Chris Henson (Feb 06 2026 at 08:52):
I think we should take care to not dictate what is in scope for Mathlib, and there is no mandate that all contributions to Mathlib's Computability modules should immediately be rerouted. On the other hand if there is a promising Mathlib PR that for whatever reason appears will not be merged, it seems perfectly fine for either a Mathlib or CSLib maintainer to inquire if the author is interested in contributing to CSLib. Conversely, CSLib retains the prerogative to extend, ignore, or otherwise deviate from Mathlib.
Chris Henson (Feb 06 2026 at 11:21):
Yuval Filmus said:
Or rather, PRing formulas but calling them circuits to skirt the issue…
To be clear however, I do agree on this point.
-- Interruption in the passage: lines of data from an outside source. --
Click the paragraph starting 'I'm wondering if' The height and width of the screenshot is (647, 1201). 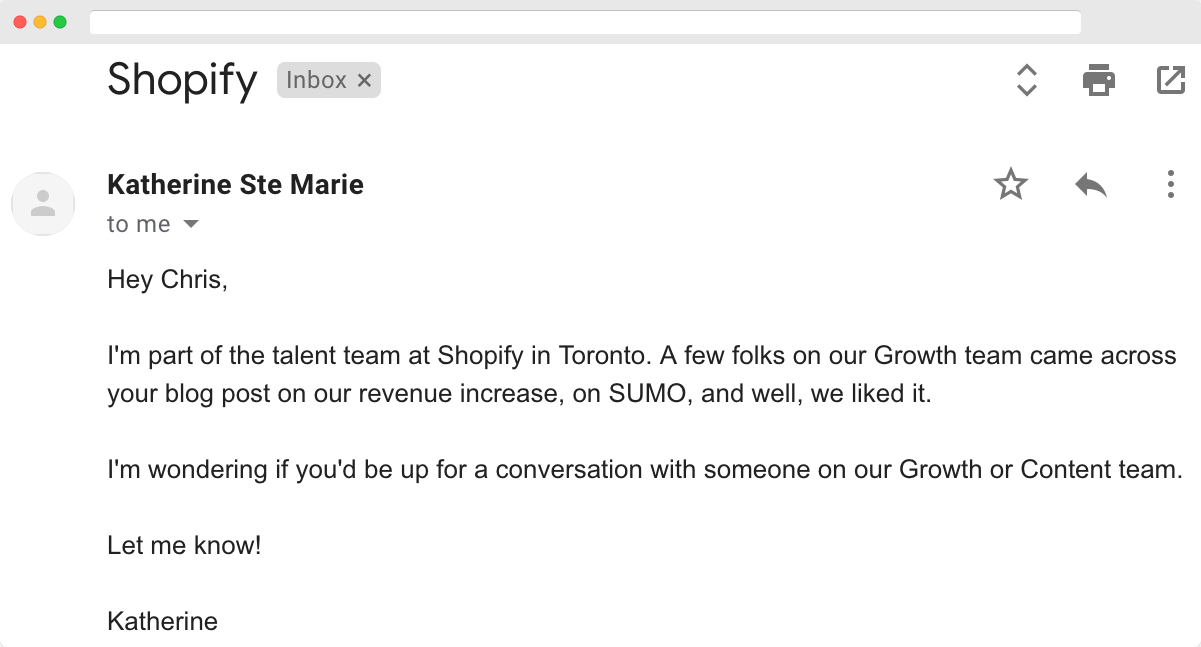644,469
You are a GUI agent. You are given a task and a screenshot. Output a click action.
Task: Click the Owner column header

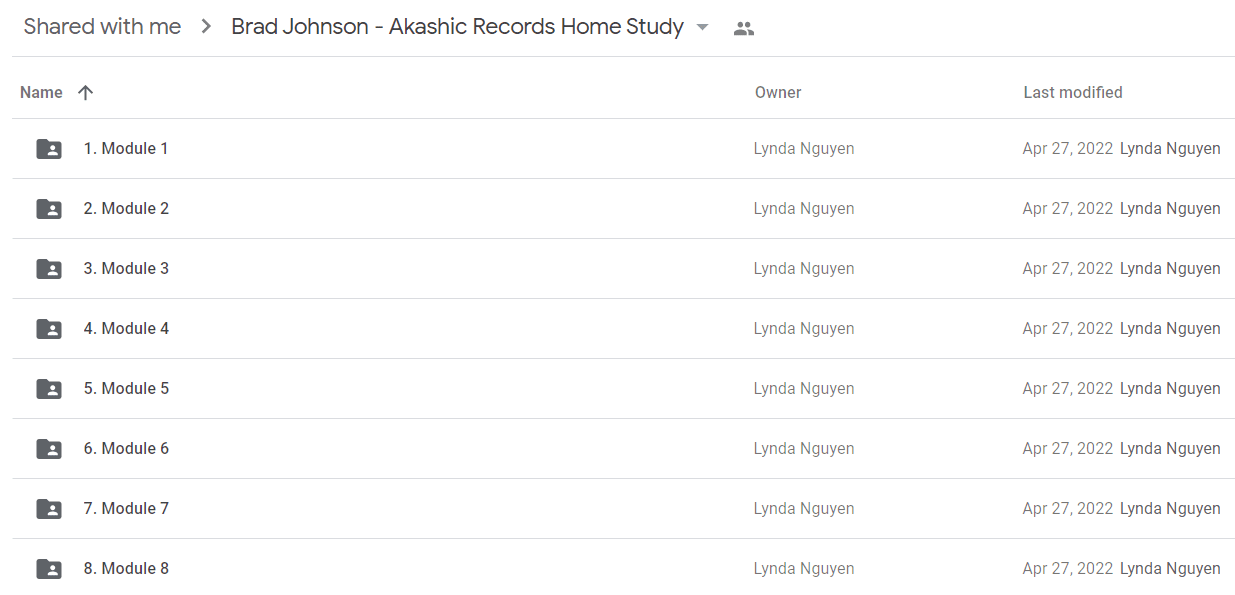tap(778, 92)
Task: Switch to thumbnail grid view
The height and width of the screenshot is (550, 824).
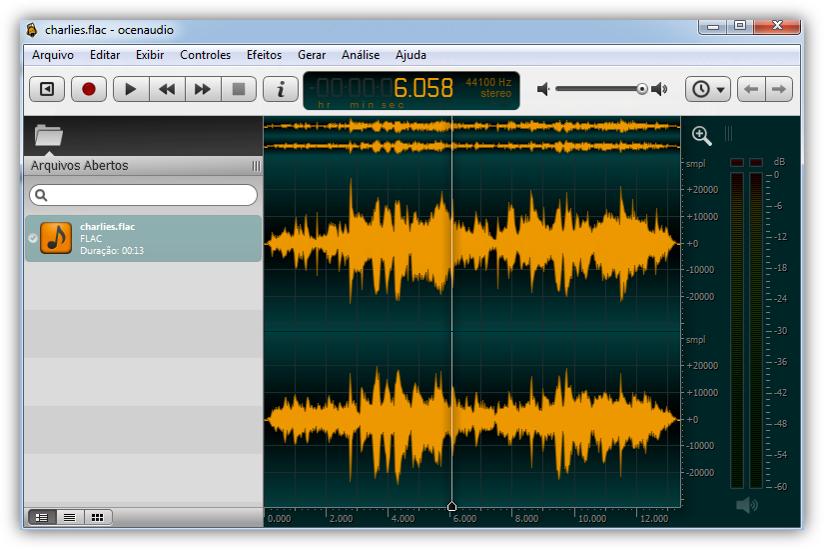Action: click(x=97, y=517)
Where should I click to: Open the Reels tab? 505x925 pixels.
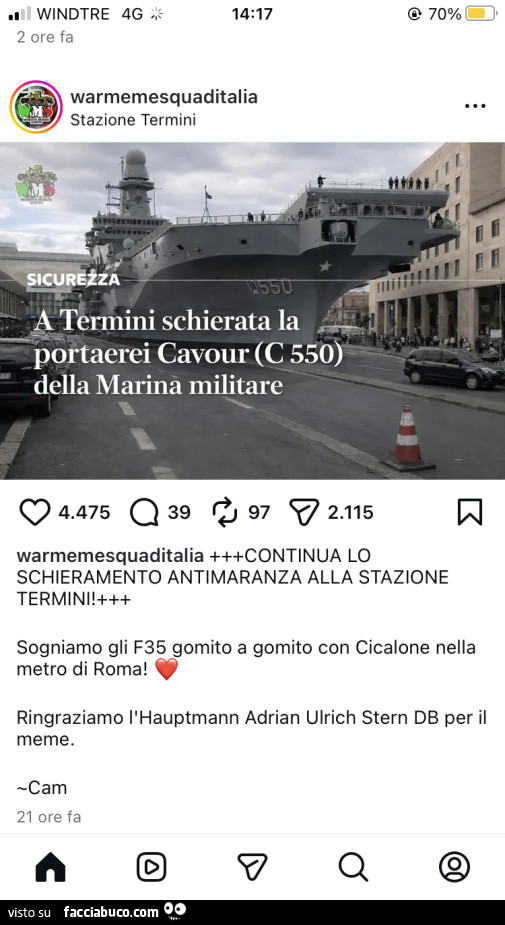151,867
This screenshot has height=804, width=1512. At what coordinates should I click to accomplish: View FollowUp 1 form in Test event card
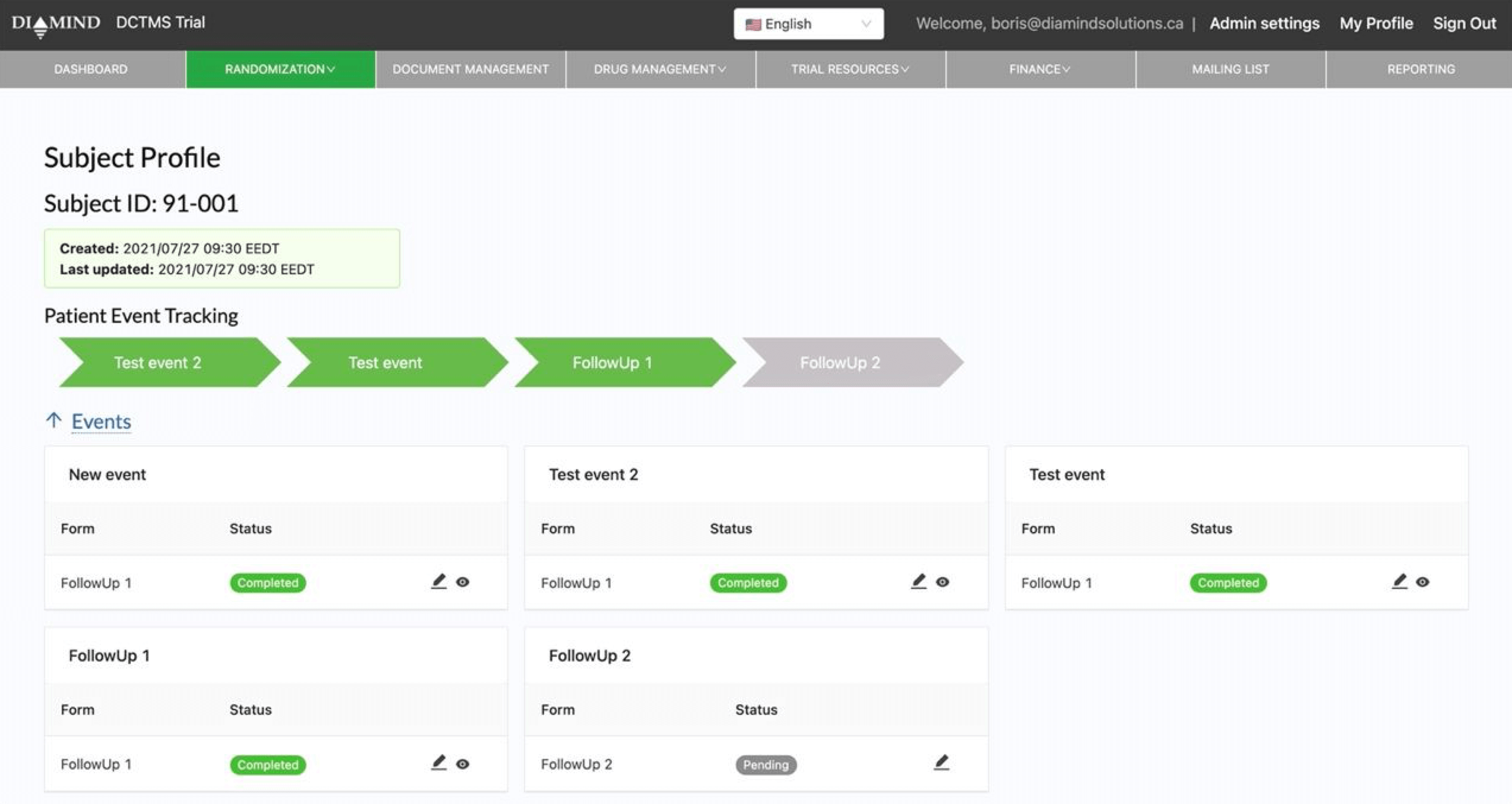[x=1422, y=582]
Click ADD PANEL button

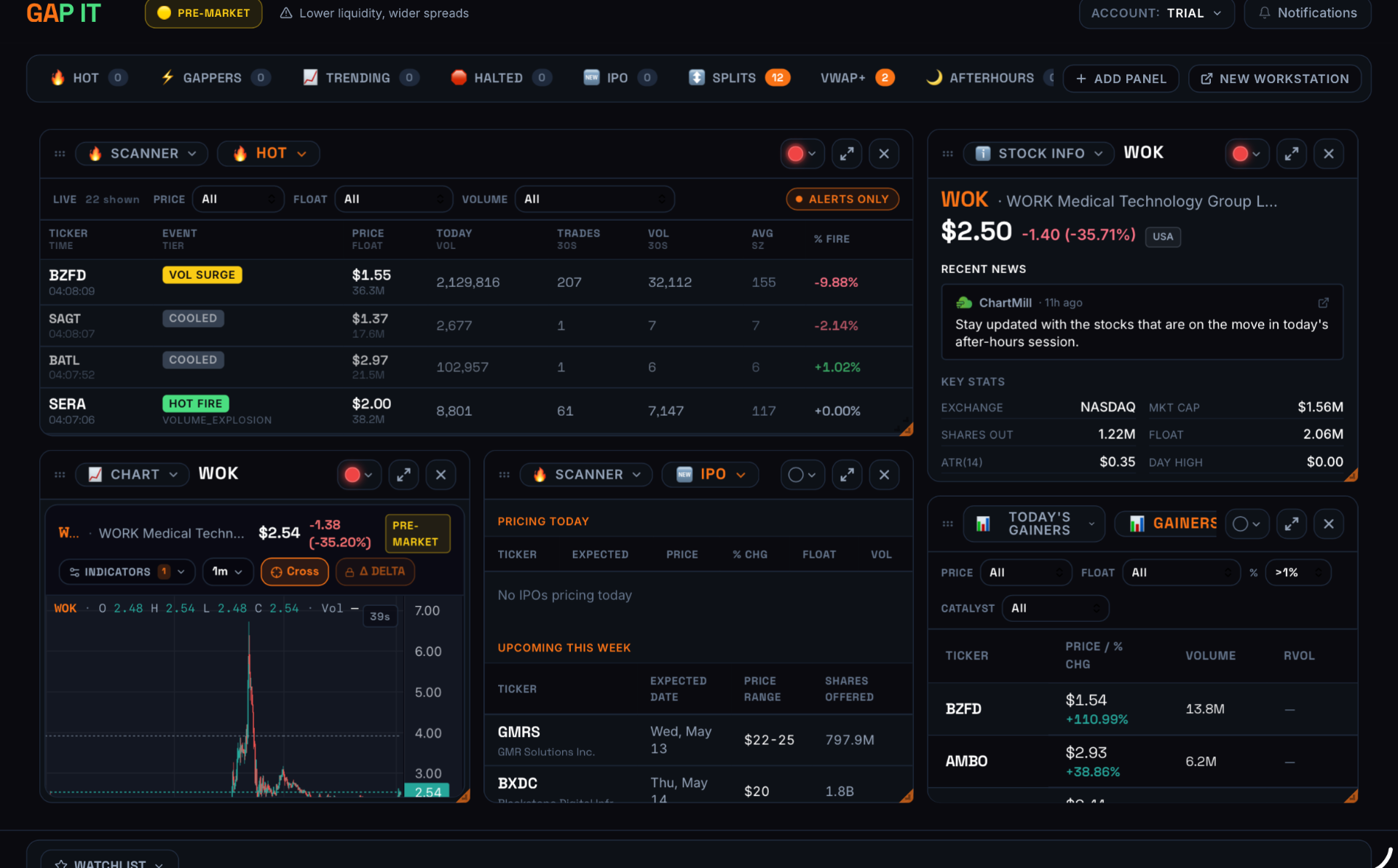click(1121, 79)
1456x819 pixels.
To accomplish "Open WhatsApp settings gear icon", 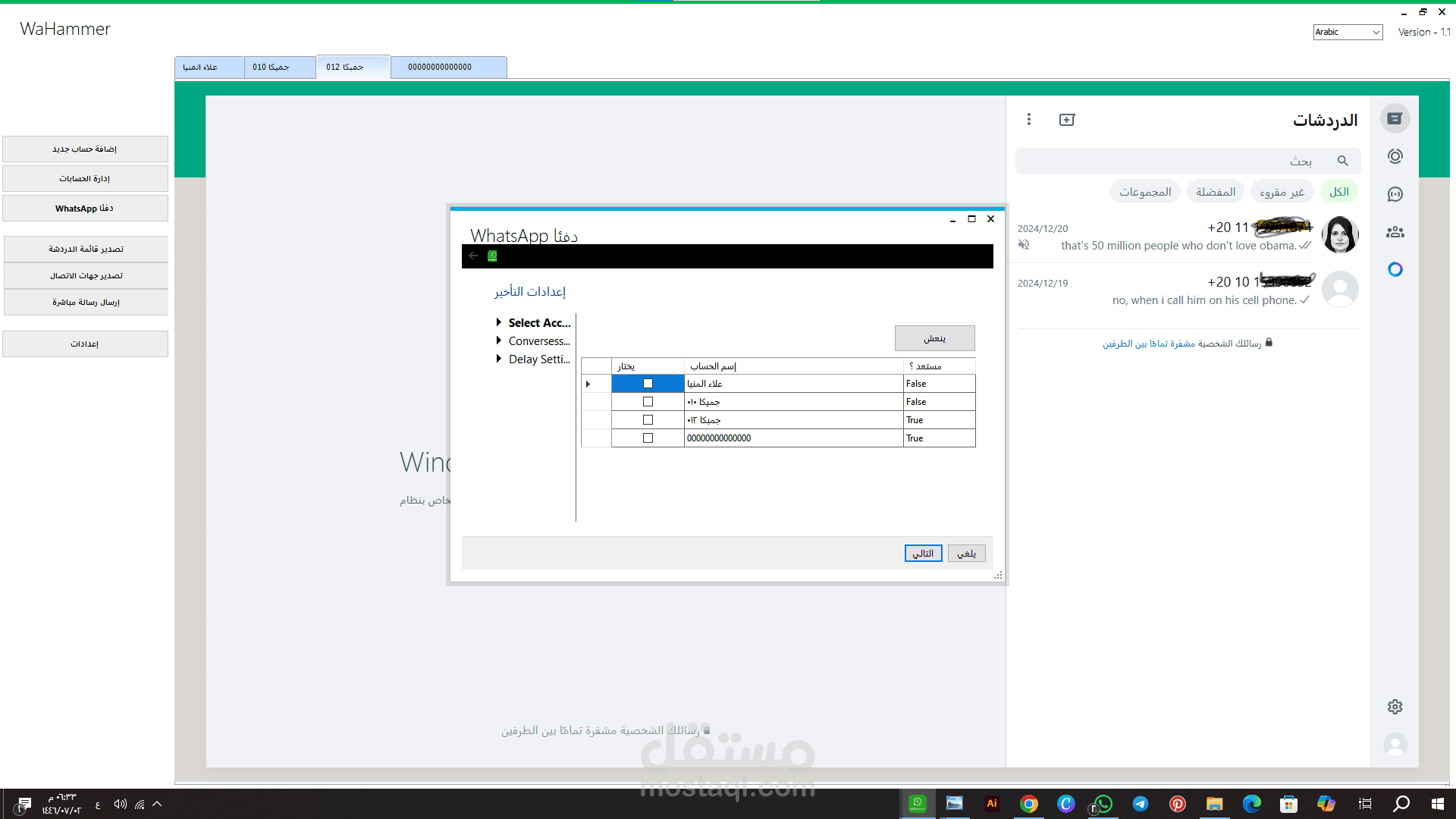I will (1395, 707).
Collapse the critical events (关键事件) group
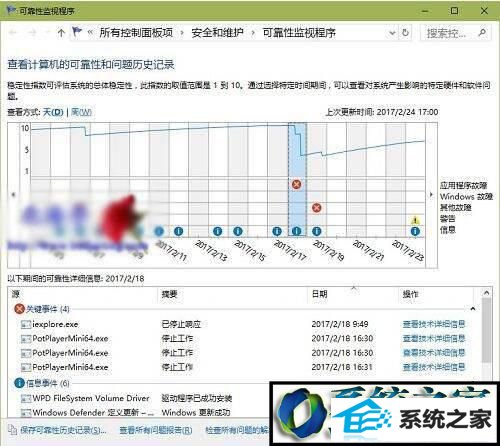Image resolution: width=500 pixels, height=446 pixels. click(473, 309)
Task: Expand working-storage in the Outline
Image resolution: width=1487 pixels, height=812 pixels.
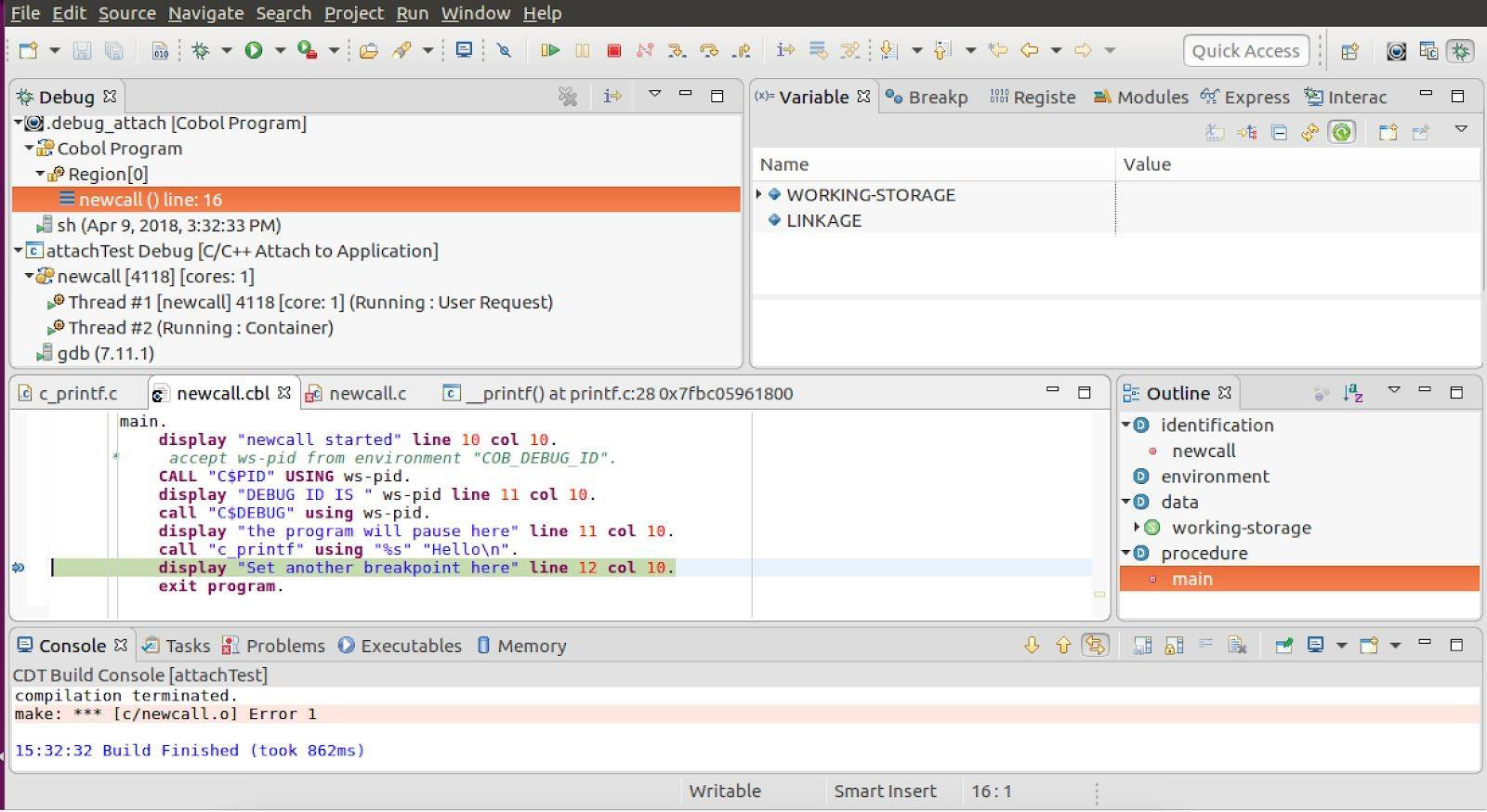Action: pyautogui.click(x=1137, y=528)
To me it's analogous to when people formalize a "categorical semantics" but really they've worked around the encoding issues by conflating the syntax with its interpretation.
Yuval Filmus (Feb 07 2026 at 21:47):
The author of the PR actually has a clear vision regarding the formula / circuit issue, articulated in the PR.
I wonder whether there is any reason to duplicate their effort here.
Chris Henson (Feb 08 2026 at 00:45):
It is a bit unfortunate there was not more coordination here. I've not compared them closely, but my suggestion is that if anyone has comments about the differences between @Alex Meiburg's CircuitComp and #34578 (or any general concerns) that you point them out on the Mathlib PR. It would be ideal that whatever ends up in Mathlib is something we are happy using too.